MP: So, lazer-sharp targeting. At bigger showcases we sometimes hear a buzz about the next big thing which everyone has to go and see. How can a smaller artist grab the attention at an event with 600 artists and a valid number of professional delegates? Is there something that they can do? Who can they collaborate with? Should they bring a press person along? How should they try to actually get the attention of this huge pool?
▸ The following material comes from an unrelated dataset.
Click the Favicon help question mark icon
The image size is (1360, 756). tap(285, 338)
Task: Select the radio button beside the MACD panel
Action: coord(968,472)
RM: It’s a good question and obviously depends on your dreams and plans. Because if you are selected to play at The Great Escape, Eurosonic or Reeperbahn, then I think you shouldn’t go there without a plan. You should clearly make some goals. If you totally do it yourself or you don’t have a manager yet, then maybe this is a time to reach out to one. This is the time to think of somebody to represent you there. Before applying for a showcase festival where you will be playing  for a wider audience, including journalists, music lovers who potentially can like your music, you should answer the main questions: Are we ready to go there? Do we have the right people on our team to make sure that the right people will be in front of the stage?

BS: I’ve seen so many artists fly out to South by Southwest [SXSW – TMW], play one showcase and think that the world is gonna change. And it simply doesn’t happen like that. You have to have your goals and a plan. You have to know why you’re going there and what you want to achieve. Without that it’s just a waste of money, just throwing money down the toilet.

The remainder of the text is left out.